> _Testo di studio_:
----

Goliarda trae ispirazione dal celebre L’arte della gioia – romanzo pubblicato postumo, rifiutato da più case editrici e poi diventato il più conosciuto dell’autrice – e da Il filo di mezzogiorno, ma appare come un’unica incursione nella vita e nella poetica della Sapienza.
Donna indomita, anticonvenzionale, procace e intelligente, Goliarda Sapienza nacque in una famiglia anarchico-socialista e si trasferì presto a Roma, dove diventò una applaudita attrice, oltre che giornalista e scrittrice. La sua infanzia in Sicilia fu sicuramente diversa da quella delle sue altre coetanee, costellata dalle precoci morti di diversi fratelli, dalla malattia mentale della madre, ma anche libero sia delle regole oscurantiste e dai pregiudizi della Sicilia di inizio secolo, nonché svincolato da clima antifascista imperante.

----

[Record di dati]
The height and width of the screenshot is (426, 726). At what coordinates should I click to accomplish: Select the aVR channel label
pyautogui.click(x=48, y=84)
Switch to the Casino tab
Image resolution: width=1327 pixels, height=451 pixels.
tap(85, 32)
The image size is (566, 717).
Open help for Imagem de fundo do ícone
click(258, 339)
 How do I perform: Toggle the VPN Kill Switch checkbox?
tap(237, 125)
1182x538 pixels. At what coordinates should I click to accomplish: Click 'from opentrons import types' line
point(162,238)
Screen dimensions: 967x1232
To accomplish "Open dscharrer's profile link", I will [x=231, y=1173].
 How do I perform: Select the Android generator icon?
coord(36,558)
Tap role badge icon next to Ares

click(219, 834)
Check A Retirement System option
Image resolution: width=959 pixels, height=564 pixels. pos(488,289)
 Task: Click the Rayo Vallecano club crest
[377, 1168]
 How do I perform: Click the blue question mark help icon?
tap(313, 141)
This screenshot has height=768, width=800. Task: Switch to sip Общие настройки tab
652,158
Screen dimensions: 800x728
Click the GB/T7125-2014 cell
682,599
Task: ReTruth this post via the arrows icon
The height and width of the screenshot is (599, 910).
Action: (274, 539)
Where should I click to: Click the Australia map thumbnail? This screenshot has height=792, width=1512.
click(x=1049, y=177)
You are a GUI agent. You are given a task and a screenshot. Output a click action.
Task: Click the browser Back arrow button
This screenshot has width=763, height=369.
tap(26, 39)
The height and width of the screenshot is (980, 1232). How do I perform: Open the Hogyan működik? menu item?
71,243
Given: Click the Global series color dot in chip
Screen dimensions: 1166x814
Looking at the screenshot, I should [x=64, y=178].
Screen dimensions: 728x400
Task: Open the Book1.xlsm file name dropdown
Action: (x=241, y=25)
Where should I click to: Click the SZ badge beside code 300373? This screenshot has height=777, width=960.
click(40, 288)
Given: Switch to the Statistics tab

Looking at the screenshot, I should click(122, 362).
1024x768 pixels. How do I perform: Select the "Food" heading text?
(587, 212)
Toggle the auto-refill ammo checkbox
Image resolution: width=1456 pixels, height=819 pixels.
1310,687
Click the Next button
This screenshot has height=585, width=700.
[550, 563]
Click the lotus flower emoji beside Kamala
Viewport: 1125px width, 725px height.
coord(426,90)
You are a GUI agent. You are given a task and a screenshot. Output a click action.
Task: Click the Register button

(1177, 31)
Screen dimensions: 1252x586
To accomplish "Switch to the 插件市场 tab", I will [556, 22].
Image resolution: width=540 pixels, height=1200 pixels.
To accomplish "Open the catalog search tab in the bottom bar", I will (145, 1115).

----

> _Compiti_:
- A) In base al testo su Goliarda Sapienza, quali eventi dolorosi resero la sua infanzia in Sicilia diversa da quella delle coetanee? Rispondi in una o due frasi.
- B) Prosegui il testo su Goliarda Sapienza a partire dall'ultima frase.
I record provengono da un'altra fonte.

> _Risposte ai compiti_:
- A) La sua infanzia fu segnata dalle morti precoci di diversi fratelli e dalla malattia mentale della madre.

- B)
Lo spettacolo inizia sulle urla di Tina, sorella di Modesta, alter ego letterario dell’autrice, affetta da problemi psichici, probabilmente autistica. Queste urla altissime, che si placano solo quando la madre le è vicina, Goliarda le descrive come terrificanti e spaventose, ma che via via si trasformano in euforiche, gioiose. Sono un canto di espressione della disabile, ed è su quelle note che Goliarda si muove per esprimere il suo carattere ed esplorare il suo eros.
Uno spettacolo intelligente, appassionante e coinvolgente, che parla la stessa lingua della scrittrice cui si ispira. Uno sforzo, ben riuscito, di comprendere una personalità originale e un’artista ancora poco conosciuta.